I really struggle to work out why they would bother with D. As I said before, surely the whole point of racers trying out new kit is that the ergonomics are the same, so they can get some feedback on how they are in use. I mean they can do all the testing of functionality in secret at the factory without needing to send them out - and that is the only point of testing something without anything remotely like the final contact points.
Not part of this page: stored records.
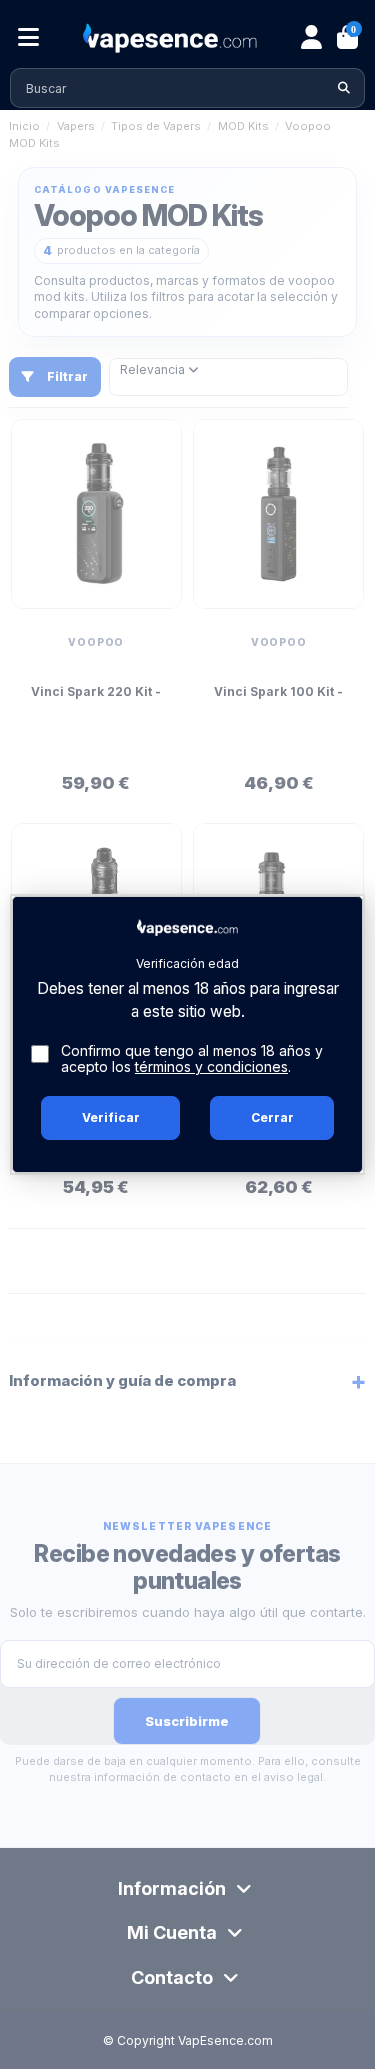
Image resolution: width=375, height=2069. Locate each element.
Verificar (111, 1117)
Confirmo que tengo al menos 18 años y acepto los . (192, 1059)
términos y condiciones (211, 1066)
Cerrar (272, 1117)
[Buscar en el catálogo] (344, 88)
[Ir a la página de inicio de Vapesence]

Why are we banging on about this - because people still don't get it! AFAICS this whole rumour started because those photos to some people looked like different stuff to the current triggers, simply because he's running the brake clamps inside the shifters rather than the other way round as is normal (and the only possibility if you don't remove the OGIs). Personally I'm 100% sure that is an old SL-M952 trigger you can see in those photos.


----------



## Dan Gerous (Feb 18, 2004)

chris m said:


> Why are we banging on about this - because people still don't get it! AFAICS this whole rumour started because those photos to some people looked like different stuff to the current triggers, simply because he's running the brake clamps inside the shifters rather than the other way round as is normal (and the only possibility if you don't remove the OGIs). Personally I'm 100% sure that is an old SL-M952 trigger you can see in those photos.


It all started because the Shimano press release said Geoff was riding a prototype at the Commonwealth Games... I then posted a picture here so people could see/judge/complain/fight about it.


----------



## chrism (Jan 27, 2004)

Dan Gerous said:


> It all started because the Shimano press release said Geoff was riding a prototype at the Commonwealth Games... I then posted a picture here so people could see/judge/complain/fight about it.


Having checked back in the thread, the first mention of Kabush in fact was in Matt Pacocha's report:



Matt Pacocha said:


> Geoff Kabush was seen with the new Dual Release Rapid Fire shifters at the Commonwealth Games in Melbourne


so no press release, just a journalist seeing something unfamiliar and putting 2 and 2 together to make 5.

Actually that's all a load of rubbish as I'm really a Shimano tester, and I've been playing down the Kabush pictures all along - they weren't meant to get out so early. As you can see I have the same prototype shifters Kabush was using on my bike, with the same longer lever you all so cleverly noticed.


----------



## moose8500 (Sep 18, 2004)

I guess that lays the issue to rest, nice when somebody actually argues something with proof, not "somebody's brother's cousin told me its the new XTR"


----------



## scapin (Oct 22, 2005)

chrism said:


> Having checked back in the thread, the first mention of Kabush in fact was in Matt Pacocha's report:
> 
> so no press release, just a journalist seeing something unfamiliar and putting 2 and 2 together to make 5.
> 
> Actually that's all a load of rubbish as I'm really a Shimano tester, and I've been playing down the Kabush pictures all along - they weren't meant to get out so early. As you can see I have the same prototype shifters Kabush was using on my bike, with the same longer lever you all so cleverly noticed.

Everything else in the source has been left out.